Passage
— Begin —

2010-07-19 Thread rob levy
Fogel originally used the phrase to argue that evolutionary computation
makes sense as a cognitive architecture for a general-purpose AI problem
solver.

On Mon, Jul 19, 2010 at 11:45 AM, rob levy r.p.l...@gmail.com wrote:

 Well, solving ANY problem is a little too strong.  This is AGI, not AGH
 (artificial godhead), though AGH could be an unintended consequence ;).  So
 I would rephrase solving any problem as being able to come up with
 reasonable approaches and strategies to any problem (just as humans are able
 to do).


 On Mon, Jul 19, 2010 at 11:32 AM, Mike Tintner 
 tint...@blueyonder.co.ukwrote:

  Whaddya mean by solve the problem of how to solve problems? Develop a
 universal approach to solving any problem? Or find a method of solving a
 class of problems? Or what?

— End —

Supplied data
— Begin —

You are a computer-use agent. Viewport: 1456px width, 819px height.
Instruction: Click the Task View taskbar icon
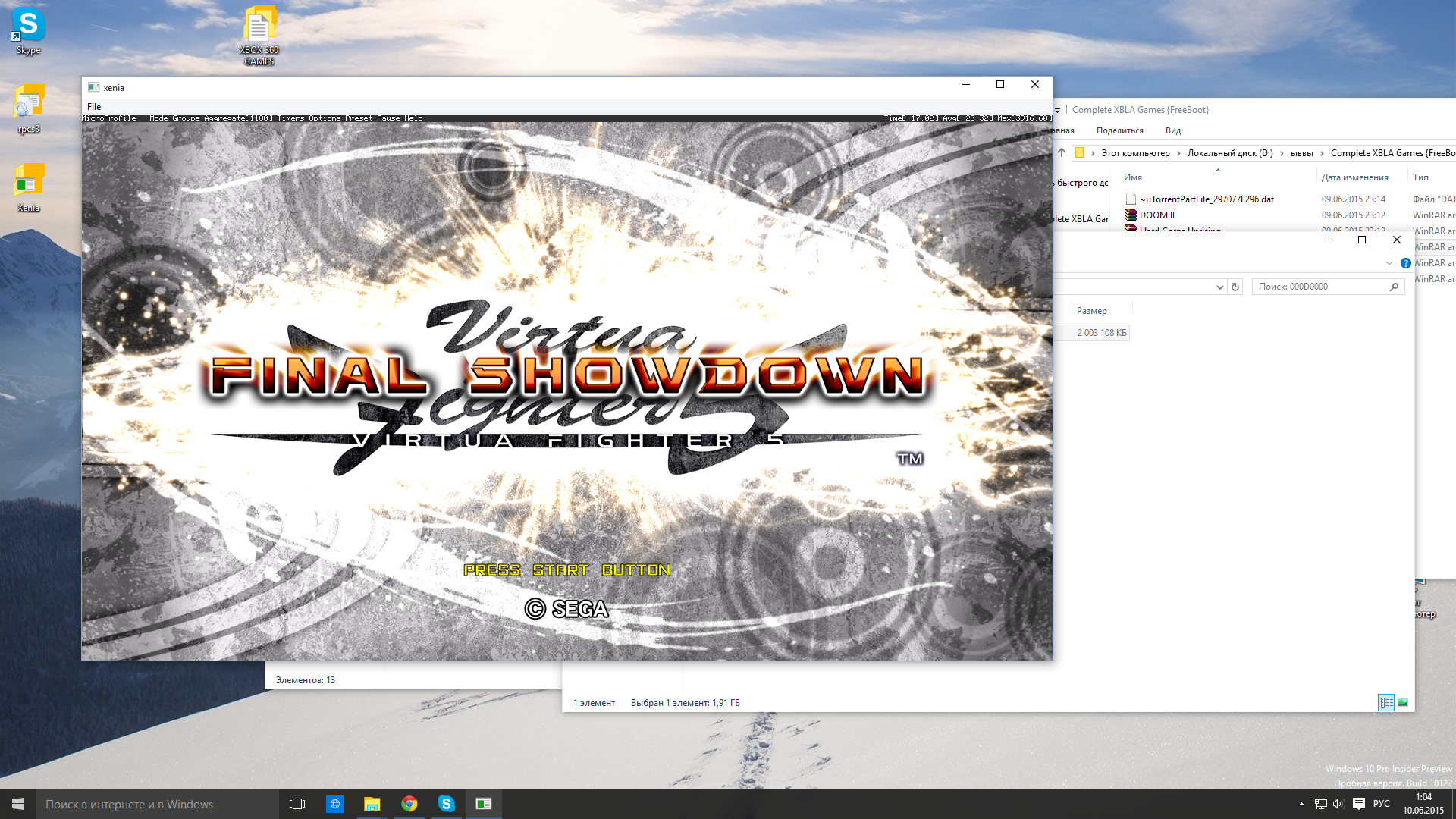tap(297, 804)
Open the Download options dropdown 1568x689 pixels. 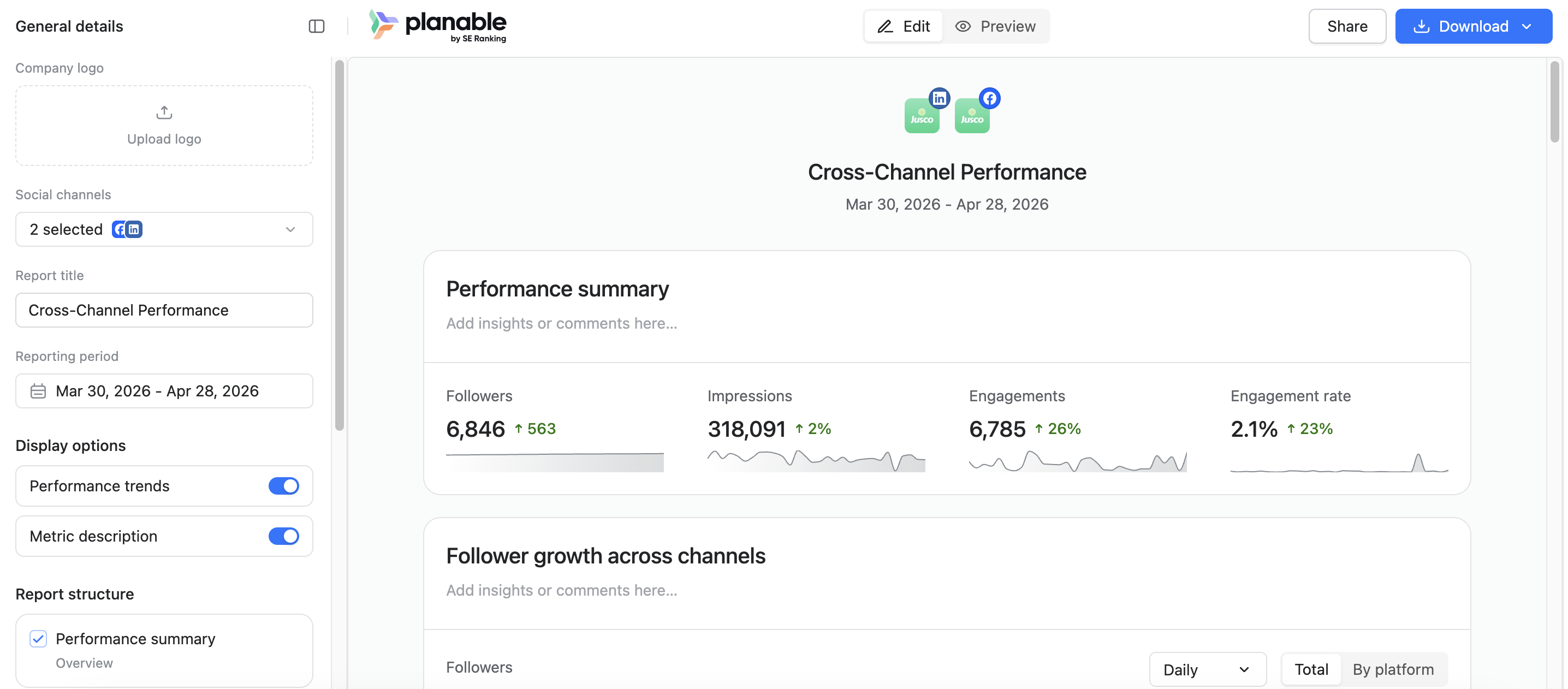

— End —

Work to complete
• A. Reproduce the passage of the email thread from "Whaddya mean by" to "problems? Or what?".
• B. Answer these questions on the email thread:
(i) What did Fogel originally use the phrase to argue?
(ii) What does AGH stand for?
(iii) What phrase does the message sent at 11:32 AM ask the meaning of?
• C. Condense the paragraph of the email thread beginning "Well, solving ANY problem" while keeping its main points.
The material is not required for any of this work.

Responses to the tasks
• A.
Whaddya mean by solve the problem of how to solve problems? Develop a
 universal approach to solving any problem? Or find a method of solving a
 class of problems? Or what?

• B.
(i) That evolutionary computation makes sense as a cognitive architecture for a general-purpose AI problem solver.
(ii) Artificial godhead.
(iii) "solve the problem of how to solve problems"

• C. Solving any problem is too strong a claim, since this is AGI rather than AGH (artificial godhead), though AGH could be an unintended consequence. The writer would instead rephrase it as being able to come up with reasonable approaches and strategies to any problem, as humans are able to do.